Tight junctions between cells restrict paracellular movement of ions and pathogens, giving epithelia their barrier function.

Eukaryote is an organism whose cells contain a membrane-bound nucleus housing the genetic material, along with other specialized membrane-enclosed compartments; animals, plants, fungi, and protists all belong to this group.

Eukaryotic cells compartmentalize DNA within a nucleus surrounded by a double nuclear envelope pierced by nuclear pore complexes, a feature absent in prokaryotes. Mitochondria generate ATP through oxidative phosphorylation, the endoplasmic reticulum synthesizes and processes proteins and lipids, and lysosomes digest cellular waste using hydrolytic enzymes. These organelles dramatically increase the functional complexity a single cell can achieve, and eukaryotic cells typically range from 10 to 100 micrometers in diameter, far larger than most bacteria.

Single-celled eukaryotes such as Paramecium and Amoeba proteus demonstrate that eukaryotic organization exists independently of multicellularity.

Exocytosis is the cellular process by which membrane-bound vesicles fuse with the plasma membrane and release their contents into the extracellular space.

Exocytosis moves cargo-containing vesicles to the plasma membrane, where SNARE proteins mediate bilayer fusion and release contents into the extracellular space. Constitutive exocytosis continuously delivers membrane lipids and proteins to the cell surface, replacing roughly 0.1 percent of total membrane per minute. Regulated exocytosis concentrates neurotransmitters or hormones in secretory vesicles that fuse only upon receiving activation signals such as a rise in cytosolic calcium.

Beyond secretion, both pathways recycle vesicle membrane components back into the cell after fusion, maintaining plasma membrane composition.

Extracellular matrix is the organized network of proteins and polysaccharides secreted by cells into the space surrounding them, providing structural support and transmitting biochemical and mechanical signals that regulate cell behavior.

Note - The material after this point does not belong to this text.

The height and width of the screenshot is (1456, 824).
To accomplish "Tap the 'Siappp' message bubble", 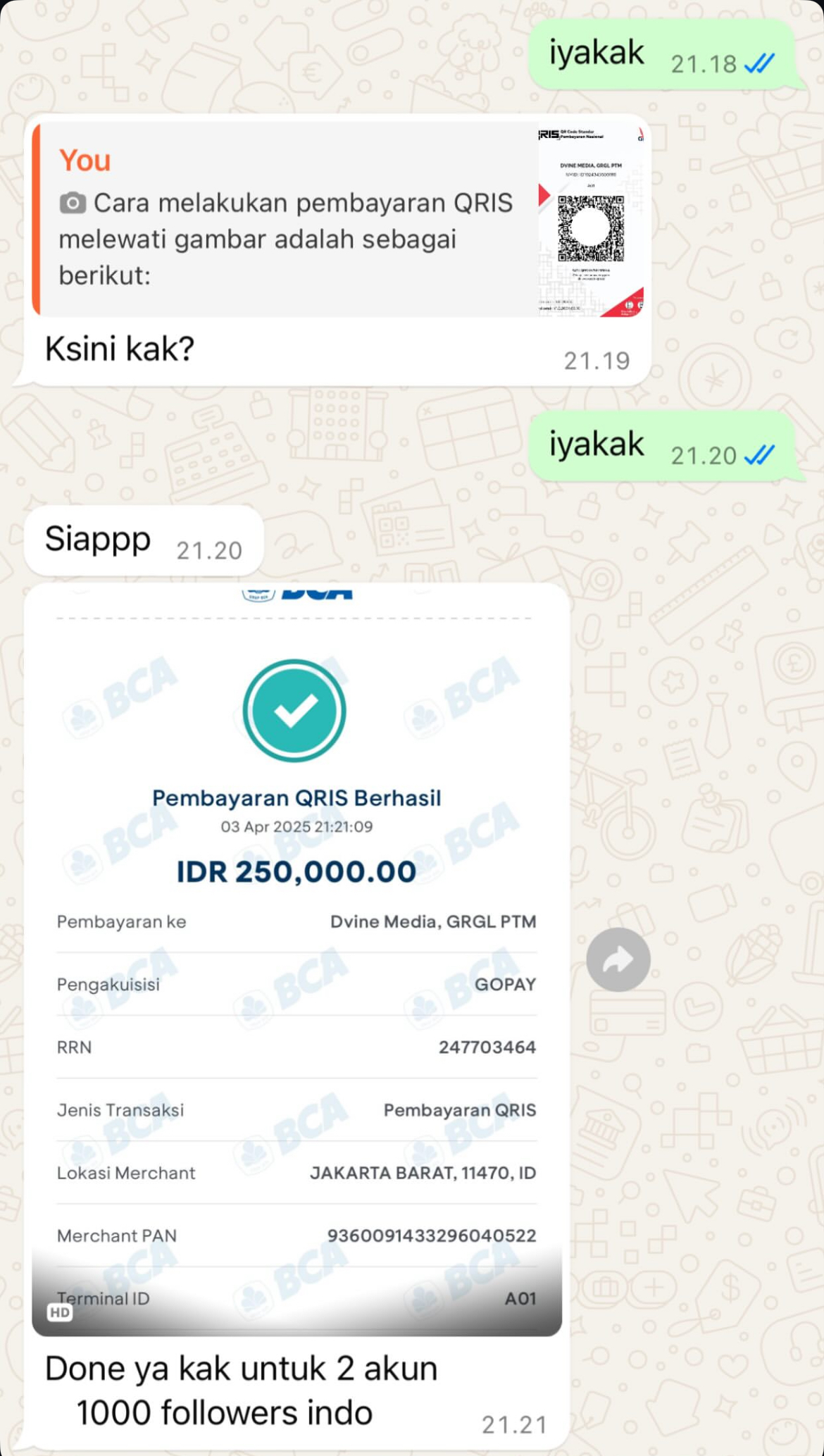I will coord(144,540).
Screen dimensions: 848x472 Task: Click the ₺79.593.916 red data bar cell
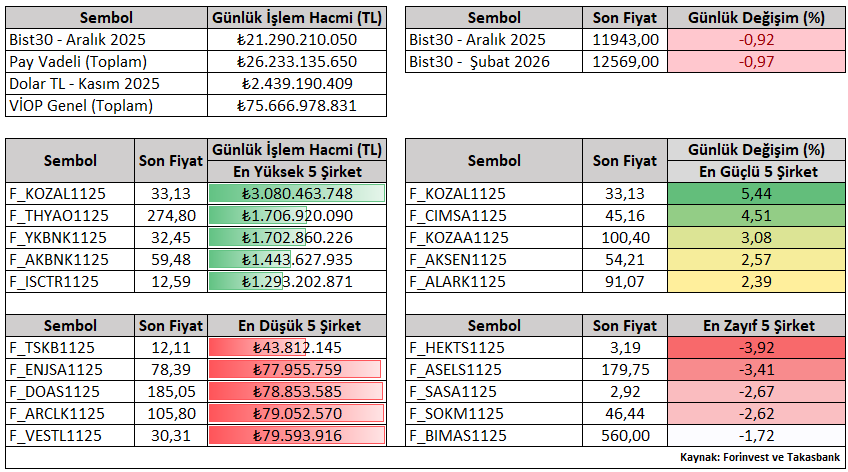pos(297,436)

Collagen, the most abundant matrix protein in animals, accounts for roughly 70 percent of skin dry weight and assembles into fibrils 50 to 500 nanometers in diameter that resist tensile forces exceeding 10 megapascals. Proteoglycans carry long glycosaminoglycan chains that bind water and give tissues the ability to resist compression, while fibronectin and laminin anchor cells to the matrix through integrin receptors. Matrix metalloproteinases remodel the matrix during wound healing and tissue development at controlled rates that regulate cell migration and signaling.

Cell surface integrins bind matrix components and transmit mechanical and chemical signals that influence cell shape, gene expression, survival, and differentiation.